EUVL has become a major lithography technique for realizing the 8-10 nm technology node in the semiconductor manufacturing industry. In order to satisfy the requirement, the numerical aperture of An EUVL objective lens needs to be greater than 0.45. Adopting the conventional ¼× magnification system to realize such a high numerical aperture would cause two phenomena: (1) the object plane incidence angle of chief rays at a central field-of-view is greater than 6 degrees; and (2) an incident beam and an outgoing beam at a mask are overlapped. The phenomenon (1) would cause a 3D shadow effect to the mask; and the phenomenon (2) would cause the objective lens system to fail to image properly. Therefore, the conventional ¼× magnification lithography objective lens cannot reasonably realize an ultrahigh numerical aperture.
In the prior art, US patent (U.S. Pat. No. 8,810,906B2) designs an EUVL objective lens with six free-form-surface reflectors, all the structures thereof have a ⅛ magnification. The structure can realize 0.5-0.7 ultrahigh numerical aperture, and can avoid the occurrence of the above-described two phenomena. However, due to the improvement of magnification, the area of a scanning exposure field-of-view is reduced by four times, while the sizes of the mask and a silicon wafer are unchangeable. Therefore, to image a six inch (133×102 mm2) mask, 4 exposure field-of-views are required to be spliced. This reduces production efficiency, and is unacceptable for the semiconductor industry.
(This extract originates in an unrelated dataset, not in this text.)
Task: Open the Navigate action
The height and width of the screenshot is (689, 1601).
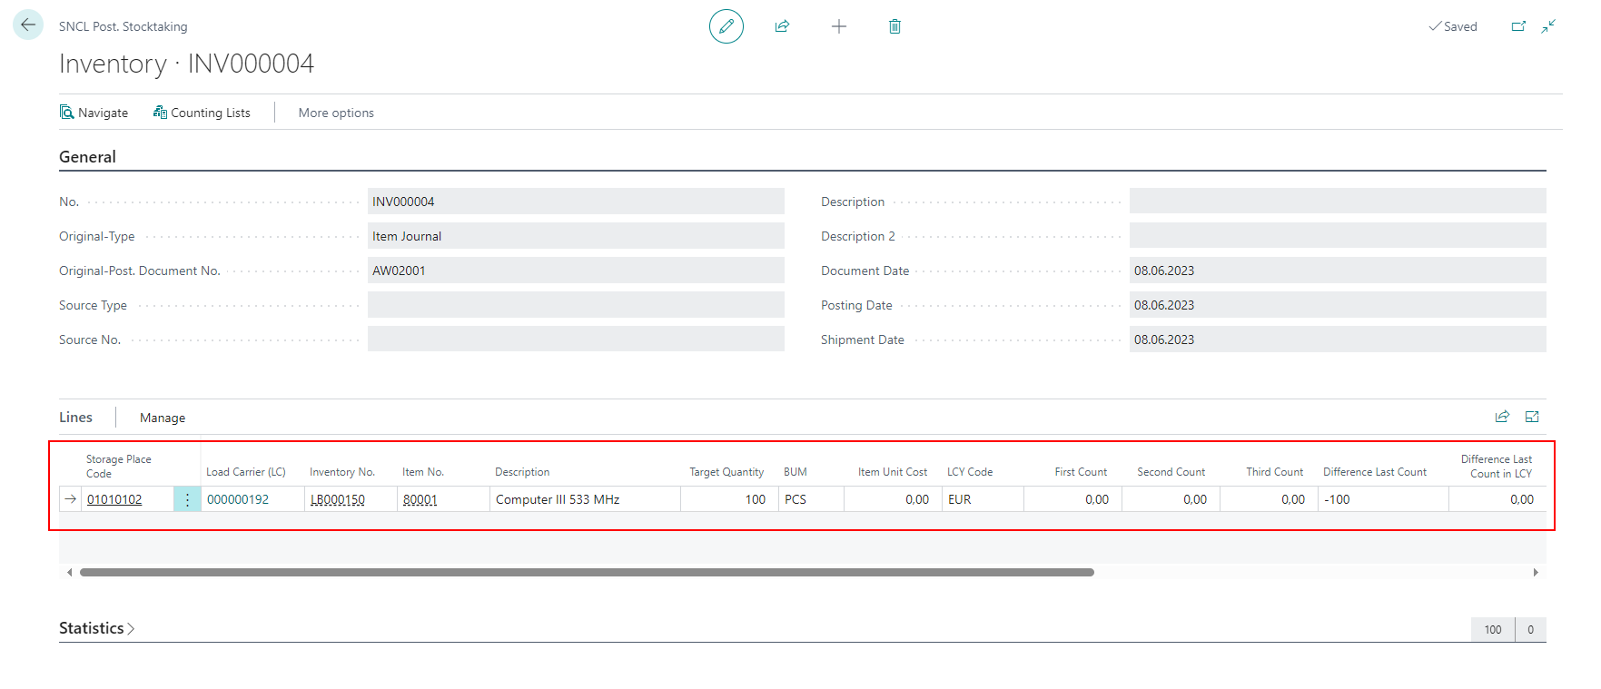Action: click(94, 113)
The object of the present invention is to provide a method for designing an imaging objective lens system with an anamorphic magnification (the magnification in the exposure scanning direction is M, and the magnification in a direction perpendicular to the scanning direction is N). The imaging objective lens system designed with the method can realize different magnifications in different directions.
The technical solution of the present invention is as follows:
A method for designing an imaging objective lens system with an anamorphic magnification, comprising:
Step 1, designing a coaxial overall spherical imaging objective lens system A with an M magnification;
Step 2, using the curvatures of reflectors in the system A as the optimization variables to optimize the system A into a system B with an N magnification; and
Step 3, transforming the reflectors in the system A to have an anamorphic aspherical surface profile, wherein the longitudinal curvature of each anamorphic aspherical surface remains unchanged, and the transverse curvature is the curvature of the corresponding reflector in the system B, thereby obtaining an anamorphic magnification imaging system C with an M longitudinal magnification and an N transverse magnification.
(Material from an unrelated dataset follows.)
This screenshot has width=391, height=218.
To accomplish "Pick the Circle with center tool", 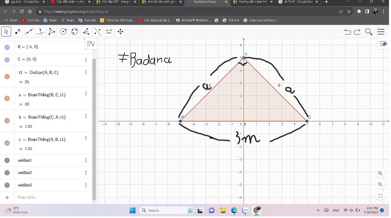I will [63, 32].
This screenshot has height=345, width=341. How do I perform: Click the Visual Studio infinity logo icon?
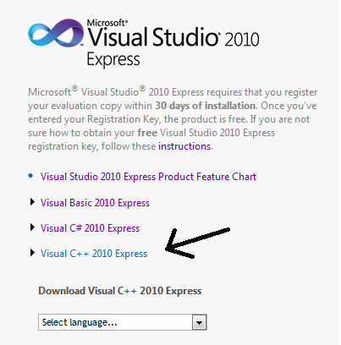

Further, the present invention further comprises: step 4, for the reflectors in the imaging system C, adding low order aspherical terms to perform optimization until the requirements for imaging performances are satisfied.
Further, the present invention further comprises: step 4, for the reflectors in the imaging system C, adding low order aspherical terms to perform optimization; and if adding low order aspherical terms to perform optimization cannot satisfy the imaging requirements, then using aspherical terms of higher order of the aspherical surfaces to perform further optimization until the requirements for imaging performances are satisfied.
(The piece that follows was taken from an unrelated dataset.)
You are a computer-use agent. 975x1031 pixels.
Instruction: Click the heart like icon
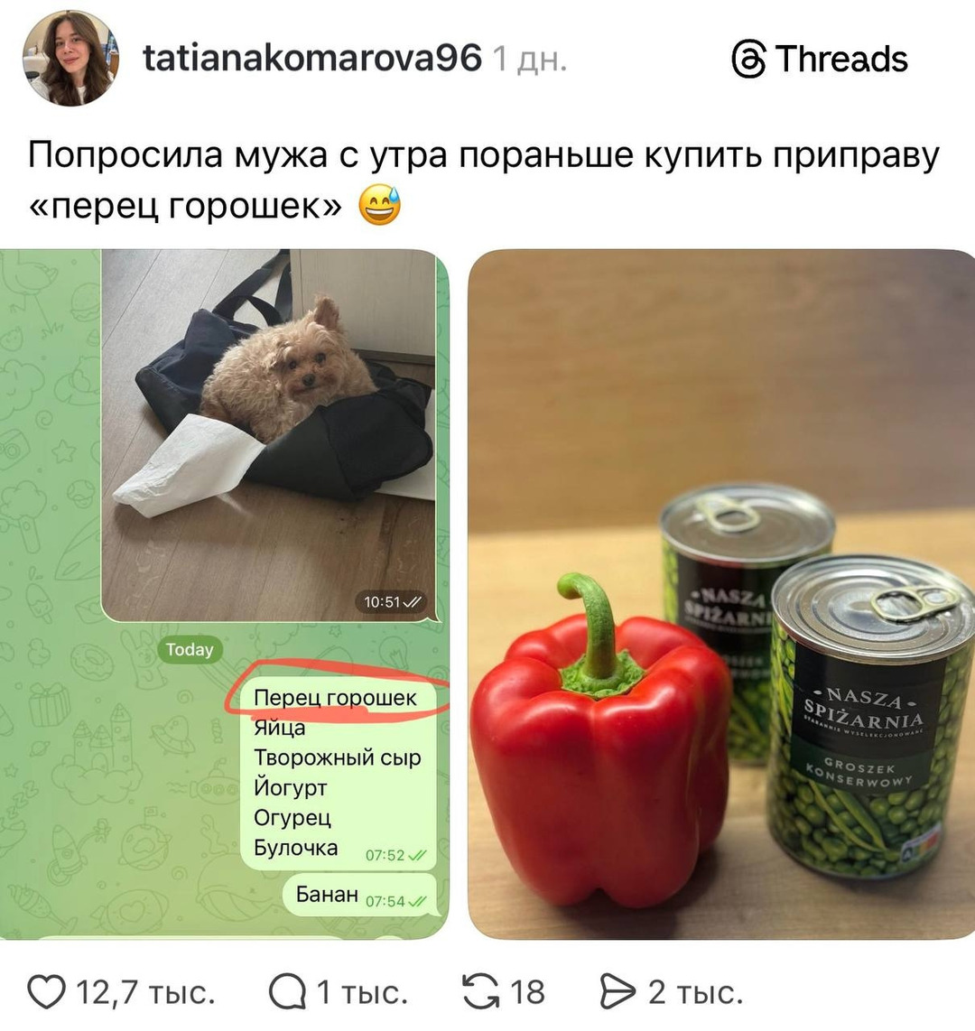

Further, the present invention further comprises: step 4, for the reflectors in the imaging system C, adding low order aspherical terms to perform optimization; if adding low order aspherical terms (4-6 orders) to perform optimization cannot satisfy the imaging requirements, using higher order aspherical terms (8-10 orders) to perform further optimization; and if the imaging requirements still cannot be satisfied, fitting high order anamorphic aspherical surfaces into free-form surfaces to perform optimization until the requirements for imaging performances are satisfied.
First, the method directly obtains an initial structure of the imaging objective lens system with an anamorphic magnification by combining two coaxial overall spherical imaging objective lens systems. Therefore, the design efficiency is greatly improved.
Second, the method uses a coaxial overall spherical imaging objective lens systems to as a starting point, and can, by adjusting the structural parameters thereof (such as, optical distances between elements, incidence angles of light on each element, an object-image telecentricity and the like), indirectly control the various optical parameters of the initial structure of the imaging objective lens system with an anamorphic magnification. Therefore, the reasonableness of the initial structure of the system with an anamorphic magnification is improved.
Third, the present invention uses a progressive optimization approach to optimize the initial structure of the system with an anamorphic magnification, thereby avoiding dramatic departure of the optimized structure from the initial structure which may lead to an unreasonable structure, accelerating optimization convergence speed, and improving optimization efficiency.
The present invention will be elaborated hereafter in connection with the drawings and specific embodiments.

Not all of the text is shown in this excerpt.